Supplementary Fig.3. Geometric means of serum lipid levels at the 2007 survey according to groups of transition pattern in metabolic health status

^＊p＜0.05 vs Stable MHN group

Abbreviations: MHN, metabolically healthy normal weight; MHO, metabolically healthy obesity; MUO, metabolically unhealthy obesity; sdLDL, small dense low-density lipoprotein.

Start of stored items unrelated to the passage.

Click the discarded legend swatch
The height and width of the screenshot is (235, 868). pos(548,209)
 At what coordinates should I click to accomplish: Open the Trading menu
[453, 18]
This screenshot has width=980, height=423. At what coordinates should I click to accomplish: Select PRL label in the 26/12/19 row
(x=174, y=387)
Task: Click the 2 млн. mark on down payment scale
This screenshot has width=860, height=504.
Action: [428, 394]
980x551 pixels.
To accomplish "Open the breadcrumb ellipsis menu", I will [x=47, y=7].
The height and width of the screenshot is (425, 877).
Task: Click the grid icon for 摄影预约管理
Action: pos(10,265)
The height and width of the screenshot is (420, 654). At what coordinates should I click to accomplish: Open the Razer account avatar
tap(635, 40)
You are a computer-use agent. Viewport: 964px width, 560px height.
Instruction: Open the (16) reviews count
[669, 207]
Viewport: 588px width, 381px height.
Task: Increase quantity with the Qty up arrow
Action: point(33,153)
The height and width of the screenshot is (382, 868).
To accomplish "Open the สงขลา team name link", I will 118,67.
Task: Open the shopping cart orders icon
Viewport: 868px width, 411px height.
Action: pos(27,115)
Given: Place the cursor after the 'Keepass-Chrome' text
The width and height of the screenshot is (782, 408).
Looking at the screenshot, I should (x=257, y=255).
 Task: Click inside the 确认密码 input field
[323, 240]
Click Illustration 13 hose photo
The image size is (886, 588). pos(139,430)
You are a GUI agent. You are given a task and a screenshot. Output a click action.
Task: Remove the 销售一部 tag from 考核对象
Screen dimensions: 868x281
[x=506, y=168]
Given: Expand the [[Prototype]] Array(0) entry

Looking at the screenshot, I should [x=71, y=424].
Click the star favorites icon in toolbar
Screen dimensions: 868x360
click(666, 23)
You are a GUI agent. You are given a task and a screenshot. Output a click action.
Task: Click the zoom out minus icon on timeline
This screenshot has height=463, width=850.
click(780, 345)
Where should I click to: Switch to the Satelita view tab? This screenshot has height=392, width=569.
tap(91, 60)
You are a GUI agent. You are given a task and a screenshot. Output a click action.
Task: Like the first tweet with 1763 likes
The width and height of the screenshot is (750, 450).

Incidence of CVD According to the Transition Patterns of Metabolic Health Status

During the follow-up period, a total of 104 participants developed a CVD event. Fig.3 shows that the age- and sex-adjusted cumulative incidence of CVD was significantly higher in participants in the stable MUO group and in those who transitioned from MHO to MUO than those in the stable MHN group. Table 4 demonstrates the age- and sex-adjusted incidence rates and multivariable-adjusted HRs for the development of CVD by the transitional categories in metabolic health status. The incidence rate of CVD (unit: per 1000 person-years) for each group of the transition pattern of metabolic health status from the 2002 survey to the 2007 survey was as follows: 6.9 for the stable MHN group; 5.6 for the MHO to MHN group; 6.4 for the stable MHO group; 12.3 for the MHO to MUO group; 11.1 for the stable MUO group; and 12.5 for the MUO to MHO group. The risk of developing CVD was significantly higher at 2.18-times in the MHO to MUO group and 1.75-times higher in the stable MUO group than in the stable MHN group after adjusting for age, sex, chronic kidney disease, echocardiogram abnormality, current smoking, current drinking, and regular exercise (Model 2). However, there was no evidence of the significant increased risk for CVD in the other groups, including the MHO to MHN group, the stable MHO group, and the MUO to MHO group. These risks of developing CVD were reduced by further adjustment of serum LDL cholesterol, especially serum sdLDL cholesterol. Furthermore, we adjusted with serum remnant cholesterol and fatty liver index in addition to Model 2 (Supplementary Table 1). As a result, the association between the transition of metabolic health status and the risk of cardiovascular disease were attenuated as well.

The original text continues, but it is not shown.